One relatively new buzz word (or rather two words) that has been going around over recent time is “Big Data” and it has a certain onomatopoeic twang to it, but what does it really mean?
Really it just means more than just lots of data. It means so much data that it cannot be properly handled using existing technologies. Encyclopaedias have indexes, libraries have catalogues, the web has Google, but eventually the amount of data that needs to be collected together exceeds even the powers of the search engine.
And data is growing at an astonishingly rapid rate, so hold on to your seat; we are not making this up. According to someone who should know all about data, in fact the one-time CEO and current chairman of Google Eric Schmidt, every two days as much information is created as has been created by mankind since the beginning of civilisation and the year 2003.
If you want to quantify that, then we are talking about 2.5 exabytes a day. To save you looking it up, an exabyte is 10 raised to the 18th power bytes. In terms of total data, 90 percent of it has been generated in the last two years.

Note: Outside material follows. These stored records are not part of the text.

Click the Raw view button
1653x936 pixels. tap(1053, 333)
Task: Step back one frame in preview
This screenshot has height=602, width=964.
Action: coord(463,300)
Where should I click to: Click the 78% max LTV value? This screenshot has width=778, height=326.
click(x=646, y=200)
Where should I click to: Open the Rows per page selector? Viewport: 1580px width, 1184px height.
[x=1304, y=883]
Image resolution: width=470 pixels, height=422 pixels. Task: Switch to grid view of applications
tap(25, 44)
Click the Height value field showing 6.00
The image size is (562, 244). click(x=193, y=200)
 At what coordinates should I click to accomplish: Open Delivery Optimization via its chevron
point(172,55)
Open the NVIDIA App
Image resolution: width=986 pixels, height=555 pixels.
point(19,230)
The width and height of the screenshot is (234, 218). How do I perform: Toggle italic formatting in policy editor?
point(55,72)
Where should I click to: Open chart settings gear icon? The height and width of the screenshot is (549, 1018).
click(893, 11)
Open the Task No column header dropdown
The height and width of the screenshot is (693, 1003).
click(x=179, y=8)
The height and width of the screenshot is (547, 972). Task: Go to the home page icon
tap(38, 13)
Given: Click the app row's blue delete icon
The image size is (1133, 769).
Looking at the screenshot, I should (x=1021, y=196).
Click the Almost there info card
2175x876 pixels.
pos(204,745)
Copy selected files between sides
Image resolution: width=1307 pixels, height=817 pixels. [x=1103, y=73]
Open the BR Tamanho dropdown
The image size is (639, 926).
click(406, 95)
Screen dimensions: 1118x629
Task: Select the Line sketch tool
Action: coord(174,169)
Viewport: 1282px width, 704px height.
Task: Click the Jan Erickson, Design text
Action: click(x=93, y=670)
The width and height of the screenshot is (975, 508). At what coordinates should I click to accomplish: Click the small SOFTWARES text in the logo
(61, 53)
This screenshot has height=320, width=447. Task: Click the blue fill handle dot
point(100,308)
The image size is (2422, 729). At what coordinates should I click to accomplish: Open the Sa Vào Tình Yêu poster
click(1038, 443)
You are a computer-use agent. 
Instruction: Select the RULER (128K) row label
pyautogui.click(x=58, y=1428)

So where is all this data coming from? For many years, and to an increasing extent, we have been dependent on technologies such as smart phones and tablet computers that help us live our lives, but consume massive quantities of data. Just consider the number of apps that are downloaded to smartphones. Including Apple and Android apps, there have been over 50 billion app downloads.
Many of these apps also consume huge amounts of data. Just consider social media apps; there are over 800 million Facebook users and each user can upload unlimited amounts of data, and approaching 500 million Tweets are sent every day. Even though each one contains a maximum of 140 characters, this is a massive amount of data.
Social media is only the tip of a big iceberg. Digital TV is another huge data generator and with ever increasing number of TV channels and ways in which they are delivered, for instance on-demand services, it is becoming increasingly more so.
Progressively more Big Data is being generated by big science, for instance the Large Hadron Collider (LHC) at CERN generates over 30 terabytes of data a year. Medical science and medicine is another example. Big Data can only get bigger, and we need new tools in order to avoid data overload.